**Task directions**:
Only the lines below from the one that holds "Downloads [tab] (61, 1738)" through the one that holds "Принять (67, 2566)" should appear in the answer, copied exactly, end lines included and pictures omitted.

[Saved entries]
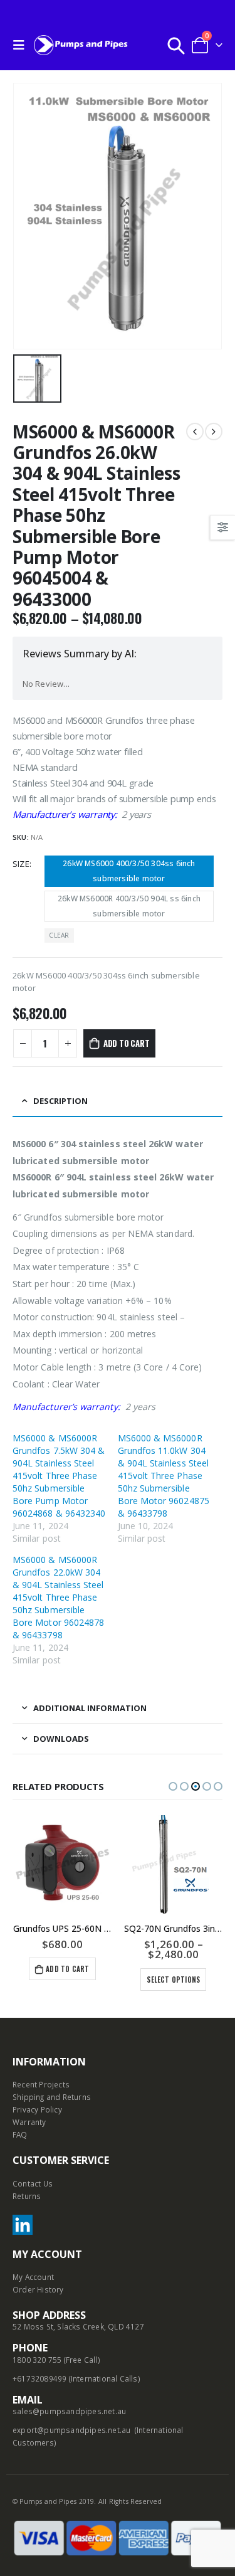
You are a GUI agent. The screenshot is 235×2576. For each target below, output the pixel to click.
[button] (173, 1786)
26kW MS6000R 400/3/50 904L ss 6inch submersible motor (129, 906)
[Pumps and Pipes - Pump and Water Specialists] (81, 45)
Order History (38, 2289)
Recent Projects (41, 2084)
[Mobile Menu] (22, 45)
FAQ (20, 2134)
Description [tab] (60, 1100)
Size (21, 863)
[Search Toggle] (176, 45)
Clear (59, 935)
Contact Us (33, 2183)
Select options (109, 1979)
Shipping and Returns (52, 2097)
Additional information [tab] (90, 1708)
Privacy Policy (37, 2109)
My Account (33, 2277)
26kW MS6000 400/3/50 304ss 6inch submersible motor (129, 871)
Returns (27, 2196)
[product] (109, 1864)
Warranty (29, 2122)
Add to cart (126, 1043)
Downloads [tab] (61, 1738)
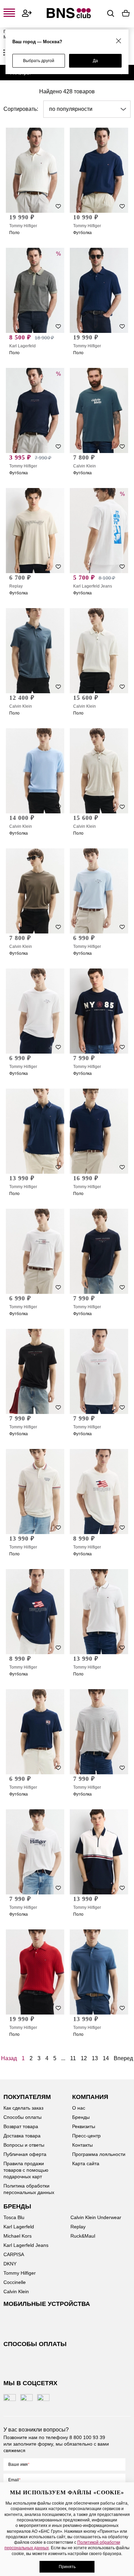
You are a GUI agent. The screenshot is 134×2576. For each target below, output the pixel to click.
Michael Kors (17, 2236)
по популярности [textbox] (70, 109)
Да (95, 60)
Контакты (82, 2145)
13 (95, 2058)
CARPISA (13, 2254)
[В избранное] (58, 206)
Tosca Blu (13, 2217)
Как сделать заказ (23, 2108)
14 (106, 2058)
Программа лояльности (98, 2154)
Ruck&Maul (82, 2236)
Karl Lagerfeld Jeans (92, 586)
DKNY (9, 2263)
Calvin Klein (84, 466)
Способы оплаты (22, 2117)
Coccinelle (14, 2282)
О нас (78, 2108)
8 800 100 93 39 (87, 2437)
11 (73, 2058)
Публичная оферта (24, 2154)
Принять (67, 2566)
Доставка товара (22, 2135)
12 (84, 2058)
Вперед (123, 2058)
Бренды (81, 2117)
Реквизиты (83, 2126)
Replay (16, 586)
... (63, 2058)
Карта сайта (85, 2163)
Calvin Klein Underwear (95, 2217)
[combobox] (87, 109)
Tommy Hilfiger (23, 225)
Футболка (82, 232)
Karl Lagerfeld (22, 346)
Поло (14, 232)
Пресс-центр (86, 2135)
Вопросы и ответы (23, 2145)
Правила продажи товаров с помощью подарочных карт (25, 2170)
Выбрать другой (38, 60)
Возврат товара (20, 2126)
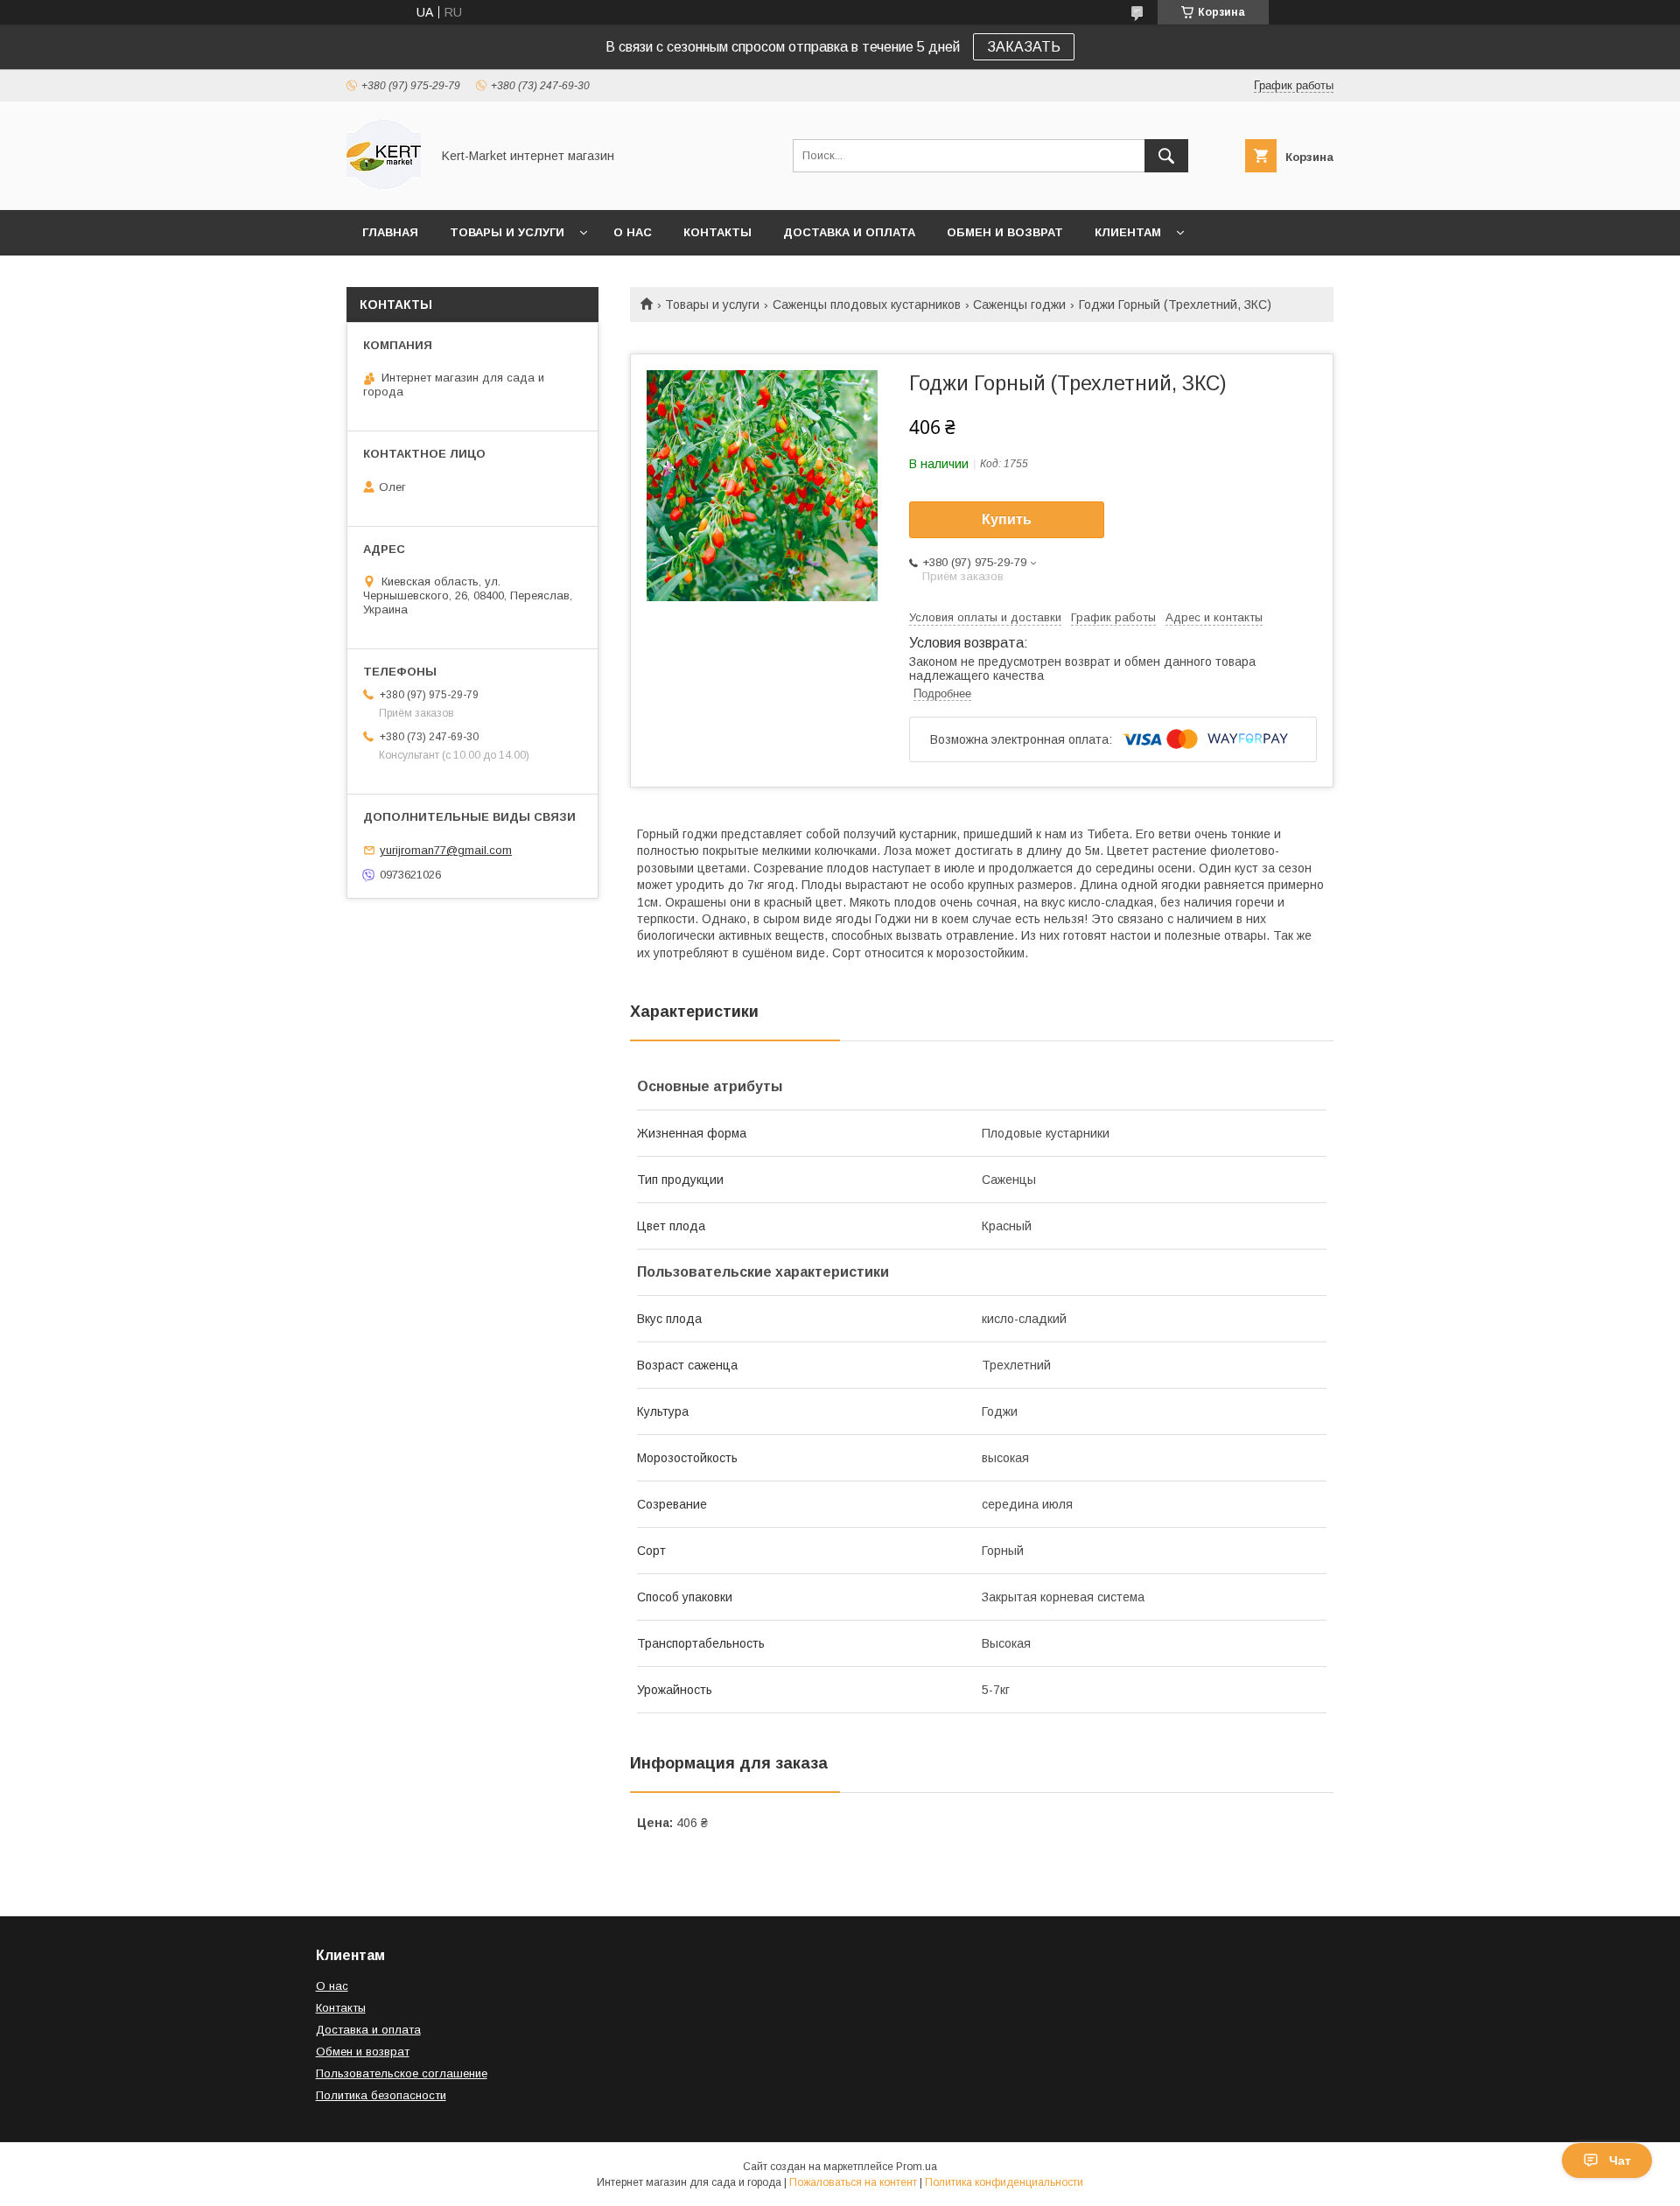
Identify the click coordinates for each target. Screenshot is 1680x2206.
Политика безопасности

**Finished task**:
Downloads [tab] (61, 1738)
You are a GUI agent. The screenshot is 134×2576. For each target below, output the pixel to click.
Michael Kors (17, 2236)
по популярности [textbox] (70, 109)
Да (95, 60)
Контакты (82, 2145)
13 (95, 2058)
CARPISA (13, 2254)
[В избранное] (58, 206)
Tosca Blu (13, 2217)
Как сделать заказ (23, 2108)
14 (106, 2058)
Программа лояльности (98, 2154)
Ruck&Maul (82, 2236)
Karl Lagerfeld Jeans (92, 586)
DKNY (9, 2263)
Calvin Klein (84, 466)
Способы оплаты (22, 2117)
Coccinelle (14, 2282)
О нас (78, 2108)
8 800 100 93 39 (87, 2437)
11 (73, 2058)
Публичная оферта (24, 2154)
Принять (67, 2566)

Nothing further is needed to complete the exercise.